A volte Netflix piazza lì, quasi senza fare rumore, serie tv dal potenziale clamoroso. Niente grandi campagne promozionali, nessuna spinta ossessiva in homepage, eppure nel giro di poche ore iniziano a circolare commenti entusiasti, punteggi altissimi e la sensazione condivisa di trovarsi davanti a qualcosa che merita attenzione. È successo poche settimane fa con Death by Lightning e sta succedendo di nuovo in questi giorni con La città delle ombre, nuova serie crime thriller che molti stanno già definendo, numeri alla mano, “praticamente perfetta”.

Uscita sulla piattaforma il 12 dicembre, La città delle ombre è una miniserie spagnola composta da sei episodi che si inserisce nel filone dei thriller investigativi europei cari a Netflix, ma lo fa con una sicurezza e una compattezza che hanno colpito immediatamente la critica internazionale. Al momento, la serie vanta infatti un punteggio del 100% su Rotten Tomatoes, basato sulle prime recensioni professionali pubblicate. Un risultato raro, soprattutto per un titolo arrivato senza particolare clamore, che potrebbe naturalmente variare con l’aumento del numero di giudizi, ma che fotografa con chiarezza l’accoglienza iniziale.

La trama di La città delle ombre

La storia segue un ispettore di polizia sospeso dal servizio, costretto a rientrare in attività quando una serie di omicidi sconvolge Barcellona. Le vittime, però, non sono scelte a caso: ciascun delitto è legato all’architettura di Antoni Gaudí, elemento che trasforma la città in una presenza costante e inquietante, ben più di un semplice sfondo. Per risolvere il caso, l’ispettore deve collaborare con una vice ispettrice, dando vita a un’indagine che intreccia tensione psicologica, conflitti personali e un progressivo svelamento di una scia di violenza attentamente costruita. Il cast è ampio e solido, guidato da Isak Férriz e Verónica Echegui, affiancati da interpreti molto noti al pubblico spagnolo come Ana Wagener, Manolo Solo, Aina Clotet, Marc Clotet, María Adánez, Vicky Peña e Àgata Roca. Le interpretazioni sono uno degli aspetti più citati nelle recensioni, che parlano di un lavoro corale capace di elevare un impianto narrativo volutamente classico.

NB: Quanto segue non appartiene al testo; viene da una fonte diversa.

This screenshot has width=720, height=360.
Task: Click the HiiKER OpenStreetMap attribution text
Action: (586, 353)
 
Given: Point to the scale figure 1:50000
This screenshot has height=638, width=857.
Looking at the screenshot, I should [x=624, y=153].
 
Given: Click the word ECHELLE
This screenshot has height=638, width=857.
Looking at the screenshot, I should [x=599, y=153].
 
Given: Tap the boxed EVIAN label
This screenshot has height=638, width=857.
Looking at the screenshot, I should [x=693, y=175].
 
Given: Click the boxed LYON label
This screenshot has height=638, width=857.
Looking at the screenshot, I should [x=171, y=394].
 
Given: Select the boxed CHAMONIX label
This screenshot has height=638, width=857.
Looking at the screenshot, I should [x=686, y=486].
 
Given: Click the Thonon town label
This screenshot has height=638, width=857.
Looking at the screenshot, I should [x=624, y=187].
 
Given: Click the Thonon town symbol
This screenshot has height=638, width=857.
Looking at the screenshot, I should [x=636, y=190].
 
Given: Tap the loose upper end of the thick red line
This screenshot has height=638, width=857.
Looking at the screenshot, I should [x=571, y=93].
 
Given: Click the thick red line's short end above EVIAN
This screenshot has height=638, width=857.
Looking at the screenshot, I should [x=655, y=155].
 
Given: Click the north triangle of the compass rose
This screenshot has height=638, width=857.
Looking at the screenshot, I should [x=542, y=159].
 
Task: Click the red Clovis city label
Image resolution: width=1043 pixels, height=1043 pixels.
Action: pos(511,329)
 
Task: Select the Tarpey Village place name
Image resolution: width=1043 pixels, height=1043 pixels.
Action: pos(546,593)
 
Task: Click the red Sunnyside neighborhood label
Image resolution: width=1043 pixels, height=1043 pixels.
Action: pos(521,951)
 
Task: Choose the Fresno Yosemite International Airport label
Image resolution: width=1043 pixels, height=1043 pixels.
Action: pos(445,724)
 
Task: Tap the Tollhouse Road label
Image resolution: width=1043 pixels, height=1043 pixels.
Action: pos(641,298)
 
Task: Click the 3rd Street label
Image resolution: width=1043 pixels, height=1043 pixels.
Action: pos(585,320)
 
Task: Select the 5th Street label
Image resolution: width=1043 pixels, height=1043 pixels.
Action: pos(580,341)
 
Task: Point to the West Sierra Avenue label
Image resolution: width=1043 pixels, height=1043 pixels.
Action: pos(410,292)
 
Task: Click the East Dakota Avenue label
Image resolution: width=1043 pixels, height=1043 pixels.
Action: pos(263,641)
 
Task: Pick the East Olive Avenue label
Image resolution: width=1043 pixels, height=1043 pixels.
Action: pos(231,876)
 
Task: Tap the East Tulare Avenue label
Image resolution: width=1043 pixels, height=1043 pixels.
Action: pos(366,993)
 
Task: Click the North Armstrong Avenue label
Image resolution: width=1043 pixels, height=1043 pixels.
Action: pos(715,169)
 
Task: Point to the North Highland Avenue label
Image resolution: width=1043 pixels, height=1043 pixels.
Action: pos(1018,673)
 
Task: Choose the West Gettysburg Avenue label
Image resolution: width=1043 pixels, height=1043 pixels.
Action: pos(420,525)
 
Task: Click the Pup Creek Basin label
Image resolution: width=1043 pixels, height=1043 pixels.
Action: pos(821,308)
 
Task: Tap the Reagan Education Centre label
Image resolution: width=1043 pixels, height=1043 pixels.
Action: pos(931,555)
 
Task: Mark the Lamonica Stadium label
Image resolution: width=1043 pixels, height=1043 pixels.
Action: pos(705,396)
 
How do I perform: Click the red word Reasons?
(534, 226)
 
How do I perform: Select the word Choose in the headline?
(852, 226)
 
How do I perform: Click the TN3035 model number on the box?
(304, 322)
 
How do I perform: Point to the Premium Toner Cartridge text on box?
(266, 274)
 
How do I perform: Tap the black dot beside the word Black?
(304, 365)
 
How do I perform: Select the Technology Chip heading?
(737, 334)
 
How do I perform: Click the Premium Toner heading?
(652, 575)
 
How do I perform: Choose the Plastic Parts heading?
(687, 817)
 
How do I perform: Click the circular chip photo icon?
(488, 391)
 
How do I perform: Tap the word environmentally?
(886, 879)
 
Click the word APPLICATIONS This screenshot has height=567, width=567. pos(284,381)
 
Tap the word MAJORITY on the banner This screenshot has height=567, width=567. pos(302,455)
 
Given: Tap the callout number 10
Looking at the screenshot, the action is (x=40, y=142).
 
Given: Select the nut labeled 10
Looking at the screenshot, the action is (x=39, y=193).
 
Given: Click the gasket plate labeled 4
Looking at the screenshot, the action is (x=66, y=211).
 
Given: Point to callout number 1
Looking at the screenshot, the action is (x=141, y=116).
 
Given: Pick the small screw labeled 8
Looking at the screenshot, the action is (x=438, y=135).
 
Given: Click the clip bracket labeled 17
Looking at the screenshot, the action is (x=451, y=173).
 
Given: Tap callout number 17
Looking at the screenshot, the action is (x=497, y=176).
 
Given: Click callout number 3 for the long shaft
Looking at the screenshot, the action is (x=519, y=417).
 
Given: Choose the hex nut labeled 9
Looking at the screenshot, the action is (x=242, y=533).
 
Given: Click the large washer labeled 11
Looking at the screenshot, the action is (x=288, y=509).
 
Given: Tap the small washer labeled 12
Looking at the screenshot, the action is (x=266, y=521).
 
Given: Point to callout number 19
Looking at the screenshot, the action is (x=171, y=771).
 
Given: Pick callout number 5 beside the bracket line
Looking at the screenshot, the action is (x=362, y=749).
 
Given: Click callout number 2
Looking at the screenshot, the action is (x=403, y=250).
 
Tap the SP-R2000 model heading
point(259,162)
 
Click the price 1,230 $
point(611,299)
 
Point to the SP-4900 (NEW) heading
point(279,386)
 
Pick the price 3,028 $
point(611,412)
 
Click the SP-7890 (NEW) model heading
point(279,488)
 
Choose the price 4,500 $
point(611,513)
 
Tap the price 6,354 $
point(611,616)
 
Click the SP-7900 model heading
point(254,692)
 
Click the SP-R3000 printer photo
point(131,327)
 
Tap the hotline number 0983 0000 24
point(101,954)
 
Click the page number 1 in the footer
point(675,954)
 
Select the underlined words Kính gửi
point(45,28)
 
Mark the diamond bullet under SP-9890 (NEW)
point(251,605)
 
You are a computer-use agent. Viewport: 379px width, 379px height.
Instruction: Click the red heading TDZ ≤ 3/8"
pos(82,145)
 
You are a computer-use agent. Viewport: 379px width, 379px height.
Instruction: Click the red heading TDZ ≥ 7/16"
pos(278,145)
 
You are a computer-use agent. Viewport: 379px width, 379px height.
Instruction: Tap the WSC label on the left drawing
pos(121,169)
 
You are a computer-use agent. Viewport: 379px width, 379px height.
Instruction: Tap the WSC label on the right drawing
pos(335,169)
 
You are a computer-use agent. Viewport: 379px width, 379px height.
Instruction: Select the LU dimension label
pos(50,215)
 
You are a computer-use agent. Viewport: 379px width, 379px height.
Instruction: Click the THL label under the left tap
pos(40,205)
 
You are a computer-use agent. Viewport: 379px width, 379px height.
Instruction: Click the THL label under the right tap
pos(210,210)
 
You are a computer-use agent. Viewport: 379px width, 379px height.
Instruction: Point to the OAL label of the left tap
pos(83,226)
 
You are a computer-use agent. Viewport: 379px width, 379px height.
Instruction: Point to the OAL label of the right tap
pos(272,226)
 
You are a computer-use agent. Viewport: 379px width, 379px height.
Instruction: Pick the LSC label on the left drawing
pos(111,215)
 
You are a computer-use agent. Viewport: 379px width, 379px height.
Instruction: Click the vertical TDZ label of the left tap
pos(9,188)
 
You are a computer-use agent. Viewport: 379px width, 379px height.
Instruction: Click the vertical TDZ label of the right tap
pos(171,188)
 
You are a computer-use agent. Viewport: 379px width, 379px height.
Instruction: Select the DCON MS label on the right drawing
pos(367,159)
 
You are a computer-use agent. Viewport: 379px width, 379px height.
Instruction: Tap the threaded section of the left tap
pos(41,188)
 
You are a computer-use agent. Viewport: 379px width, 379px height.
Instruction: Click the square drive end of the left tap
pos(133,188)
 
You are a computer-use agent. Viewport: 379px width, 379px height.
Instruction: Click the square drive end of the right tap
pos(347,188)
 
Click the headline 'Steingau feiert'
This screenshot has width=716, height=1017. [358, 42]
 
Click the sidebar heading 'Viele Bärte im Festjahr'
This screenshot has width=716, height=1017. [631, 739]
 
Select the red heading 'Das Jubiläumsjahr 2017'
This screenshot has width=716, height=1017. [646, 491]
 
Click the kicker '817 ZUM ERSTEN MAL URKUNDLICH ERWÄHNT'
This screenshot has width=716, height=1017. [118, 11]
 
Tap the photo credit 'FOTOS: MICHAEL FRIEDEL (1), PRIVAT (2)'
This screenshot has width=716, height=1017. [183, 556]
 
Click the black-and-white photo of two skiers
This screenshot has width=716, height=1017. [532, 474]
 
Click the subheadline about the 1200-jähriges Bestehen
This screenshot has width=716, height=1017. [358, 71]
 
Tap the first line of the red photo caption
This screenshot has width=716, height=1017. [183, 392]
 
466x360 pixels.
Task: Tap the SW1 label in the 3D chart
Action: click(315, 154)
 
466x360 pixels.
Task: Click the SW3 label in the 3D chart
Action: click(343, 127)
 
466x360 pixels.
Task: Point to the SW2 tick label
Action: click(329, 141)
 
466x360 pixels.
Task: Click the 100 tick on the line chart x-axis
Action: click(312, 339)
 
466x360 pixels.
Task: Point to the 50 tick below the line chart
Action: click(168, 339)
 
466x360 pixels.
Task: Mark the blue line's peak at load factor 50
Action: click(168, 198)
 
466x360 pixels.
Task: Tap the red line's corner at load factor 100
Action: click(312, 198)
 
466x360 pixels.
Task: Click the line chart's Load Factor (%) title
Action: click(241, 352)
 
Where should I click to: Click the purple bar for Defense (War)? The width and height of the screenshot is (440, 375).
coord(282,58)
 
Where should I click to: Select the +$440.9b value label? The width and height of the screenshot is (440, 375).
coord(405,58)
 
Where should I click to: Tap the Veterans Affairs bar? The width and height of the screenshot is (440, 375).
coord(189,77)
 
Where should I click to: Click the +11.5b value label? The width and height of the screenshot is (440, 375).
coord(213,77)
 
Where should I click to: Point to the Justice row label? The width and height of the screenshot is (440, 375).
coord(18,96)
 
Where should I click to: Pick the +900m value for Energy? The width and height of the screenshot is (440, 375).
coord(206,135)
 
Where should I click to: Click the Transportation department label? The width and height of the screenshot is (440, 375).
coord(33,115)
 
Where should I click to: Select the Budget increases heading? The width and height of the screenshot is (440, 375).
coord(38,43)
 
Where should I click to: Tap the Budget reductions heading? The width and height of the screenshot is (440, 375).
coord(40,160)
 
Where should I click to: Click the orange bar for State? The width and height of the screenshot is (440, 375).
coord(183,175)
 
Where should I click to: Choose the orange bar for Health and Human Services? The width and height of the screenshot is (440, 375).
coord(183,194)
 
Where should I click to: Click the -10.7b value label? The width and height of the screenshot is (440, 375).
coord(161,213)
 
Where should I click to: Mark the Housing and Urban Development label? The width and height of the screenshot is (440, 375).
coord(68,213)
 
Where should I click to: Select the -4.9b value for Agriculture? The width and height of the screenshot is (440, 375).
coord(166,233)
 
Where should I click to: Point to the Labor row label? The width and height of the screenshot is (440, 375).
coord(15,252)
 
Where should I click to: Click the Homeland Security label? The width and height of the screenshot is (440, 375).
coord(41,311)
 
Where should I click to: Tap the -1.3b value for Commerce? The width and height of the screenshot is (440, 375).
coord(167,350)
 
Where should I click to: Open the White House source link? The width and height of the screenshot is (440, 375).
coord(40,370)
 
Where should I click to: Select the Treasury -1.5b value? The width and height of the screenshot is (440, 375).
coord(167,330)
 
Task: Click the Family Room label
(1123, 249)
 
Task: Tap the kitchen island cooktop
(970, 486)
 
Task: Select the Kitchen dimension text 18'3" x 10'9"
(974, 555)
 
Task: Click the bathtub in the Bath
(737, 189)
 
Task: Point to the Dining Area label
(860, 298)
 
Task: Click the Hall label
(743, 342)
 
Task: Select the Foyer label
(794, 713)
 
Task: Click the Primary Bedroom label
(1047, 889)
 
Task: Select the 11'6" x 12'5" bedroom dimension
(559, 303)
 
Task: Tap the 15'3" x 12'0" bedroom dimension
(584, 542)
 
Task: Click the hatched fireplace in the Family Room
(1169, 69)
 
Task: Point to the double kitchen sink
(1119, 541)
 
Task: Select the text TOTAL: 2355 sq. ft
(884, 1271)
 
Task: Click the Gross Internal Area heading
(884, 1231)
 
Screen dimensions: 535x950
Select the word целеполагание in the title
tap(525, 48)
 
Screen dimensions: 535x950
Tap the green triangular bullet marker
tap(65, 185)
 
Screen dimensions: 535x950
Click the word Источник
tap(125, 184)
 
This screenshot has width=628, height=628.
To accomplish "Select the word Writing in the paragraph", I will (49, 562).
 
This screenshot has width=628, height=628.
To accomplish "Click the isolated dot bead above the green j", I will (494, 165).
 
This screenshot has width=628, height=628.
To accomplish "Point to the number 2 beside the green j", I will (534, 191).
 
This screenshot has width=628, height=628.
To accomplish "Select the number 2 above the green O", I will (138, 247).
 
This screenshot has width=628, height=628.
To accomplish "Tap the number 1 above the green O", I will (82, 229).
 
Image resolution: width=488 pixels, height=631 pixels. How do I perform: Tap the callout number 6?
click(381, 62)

Dal punto di vista critico, La città delle ombre viene descritta come una serie che non cerca di reinventare il genere, ma che dimostra una grande consapevolezza dei suoi meccanismi. Ritmo controllato, atmosfera costante e una regia che privilegia la tensione più che l’effetto sorpresa sono gli elementi più ricorrenti nei commenti. Vengono apprezzati anche i valori produttivi e l’uso della fotografia, che restituisce una Barcellona cupa, stratificata e coerente con il tono del racconto. Anche sul fronte del pubblico, pur in assenza di un punteggio utenti ufficiale al momento, stanno emergendo reazioni molto positive, con spettatori che raccontano di aver divorato la serie in poche notti. Un passaparola che sembra confermare come La città delle ombre sia uno di quei titoli capaci di crescere rapidamente grazie alla sola forza del racconto.

In un catalogo sempre più affollato e dove molti spesso aspettano solo grandi serie come Stranger Things, la serie si sta quindi ritagliando uno spazio preciso: quello delle produzioni solide, tese e coerenti, che puntano più sulla qualità costante che sul colpo di scena a tutti i costi. Ed è proprio questa compattezza, certificata dai primi numeri e dalle reazioni critiche, a spiegare perché La città delle ombre venga già considerata, oggi, una delle serie Netflix più vicine all’idea di “perfezione” tra le novità di fine anno.